Displays NetBIOS over TCP/IP (NetBT) protocol statistics, NetBIOS name tables for both the local computer and remote computers, and the NetBIOS name cache. Nbtstat allows a refresh of the NetBIOS name cache and the names registered with Windows Internet Name Service (WINS). Used without parameters, nbtstat displays help.

ipconfig

Displays all current TCP/IP network configuration values and refreshes Dynamic Host Configuration Protocol (DHCP) and Domain Name System (DNS) settings. Used without parameters, ipconfig displays the IP address, subnet mask, and default gateway for all adapters.

 

  • This command is most useful on computers that are configured to obtain an IP address automatically. This enables users to determine which TCP/IP configuration values have been configured by DHCP, Automatic Private IP Addressing (APIPA), or an alternate configuration.
  • If the Adapter name contains any spaces, use quotation marks around the adapter name (that is, “Adapter Name”).
  • For adapter names, ipconfig supports the use of the asterisk () wildcard character to specify either adapters with names that begin with a specified string or adapters with names that contain a specified string.
  • For example, Local matches all adapters that start with the string Local and Con matches all adapters that contain the string Con.

 

Examples:

To display the basic TCP/IP configuration for all adapters, type:

 

  • ipconfig

 

To display the full TCP/IP configuration for all adapters, type:

 

  • ipconfig /all

 

To renew a DHCP-assigned IP address configuration for only the Local Area Connection adapter, type:

 

  • ipconfig /renew “Local Area Connection”

 

To flush the DNS resolver cache when troubleshooting DNS name resolution problems, type:

 

  • ipconfig /flushdns

 

To display the DHCP class ID for all adapters with names that start with Local, type:

 

  • ipconfig /showclassid Local

 

To set the DHCP class ID for the Local Area Connection adapter to TEST, type:

 

  • ipconfig /setclassid “Local Area Connection” TEST

 

winipcfg

This utility allows users or adminstrators to see the current IP address and other useful information about your network configuration.

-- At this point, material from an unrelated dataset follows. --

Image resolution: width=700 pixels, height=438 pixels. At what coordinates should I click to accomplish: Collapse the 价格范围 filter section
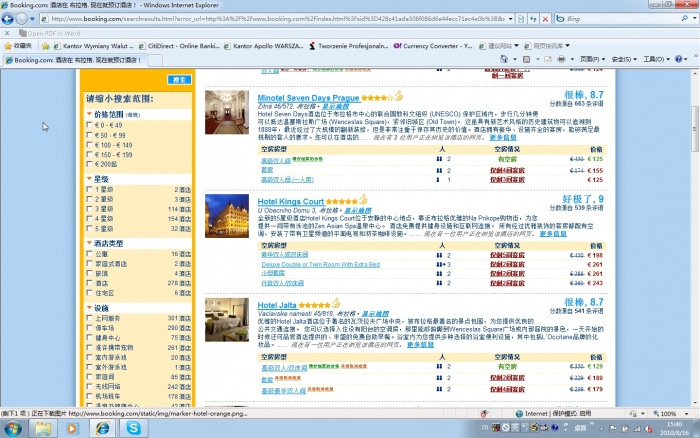click(x=89, y=116)
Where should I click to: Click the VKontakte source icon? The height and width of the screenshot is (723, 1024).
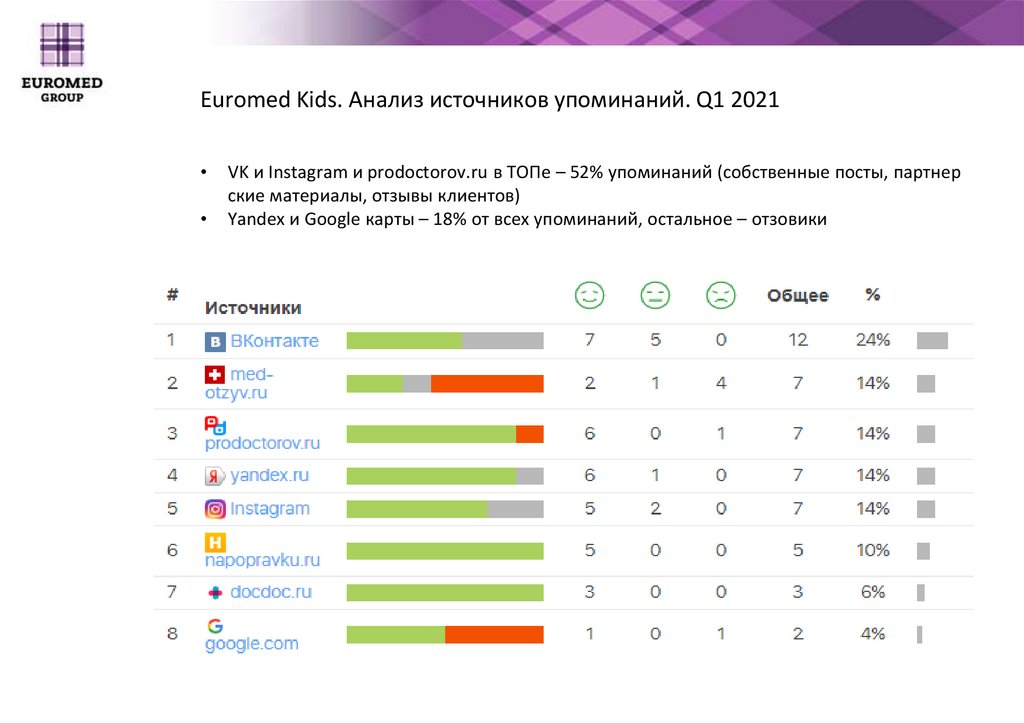point(215,342)
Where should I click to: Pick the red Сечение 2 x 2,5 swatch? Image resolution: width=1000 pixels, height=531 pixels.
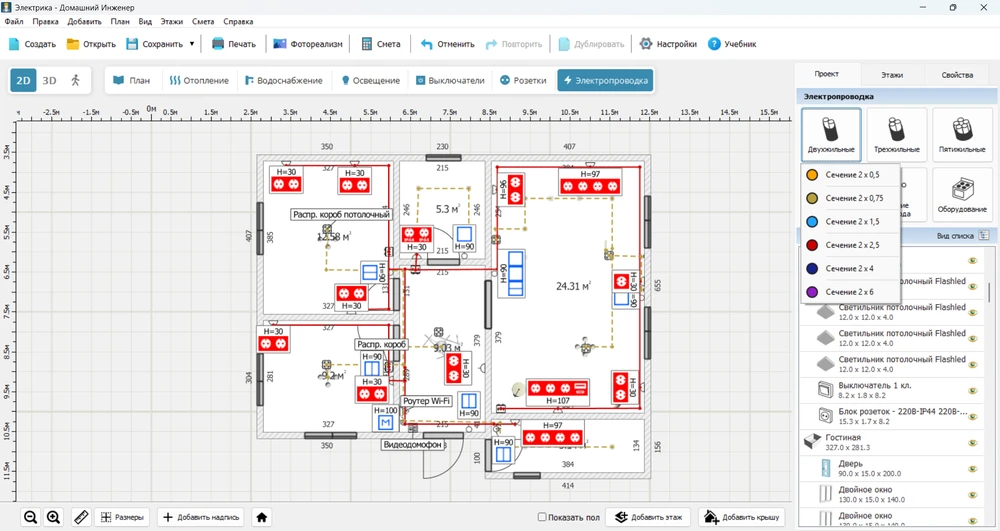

You can reset one or more IP addresses. The Release or Renew buttons allow you to release or renew one IP address. If you want to release or renew all IP addresses click Release All or Renew All.

When one of these buttons is clicked, a new IP address is obtained from either the DHCP service or from the computer assigning itself an automatic private IP address.

To use the winipcfg utility:

1. Click Start, and then click Run and type winipcfg

2. Click More Info.

3. To see the addresses of the DNS servers the computer is configured to use, click the ellipsis (… ) button to the right of DNS Servers.

4. To see address information for your network adapter(s), select an adapter from the list in Ethernet Adapter Information.

nslookup

Nslookup (Name Server lookup) is a UNIX shell command to query Internet domain name servers.

Definitions

 

  • Nameserver: These are the servers that the internet uses to find out more about the domain. Usually they are an ISP’s computer.
  • Mailserver: Where email is sent to.
  • Webserver: The domains website.
  • FTPserver: FTP is file transfer protocol, this server is where files may be stored.
  • Hostname: The name of the host as given by the domain.
  • Real Hostname: This is hostname that you get by reverse resolving the IP address, may be different to the given hostname.
  • IP Address: Unique four numbered identifier that is obtained by resolving the hostname.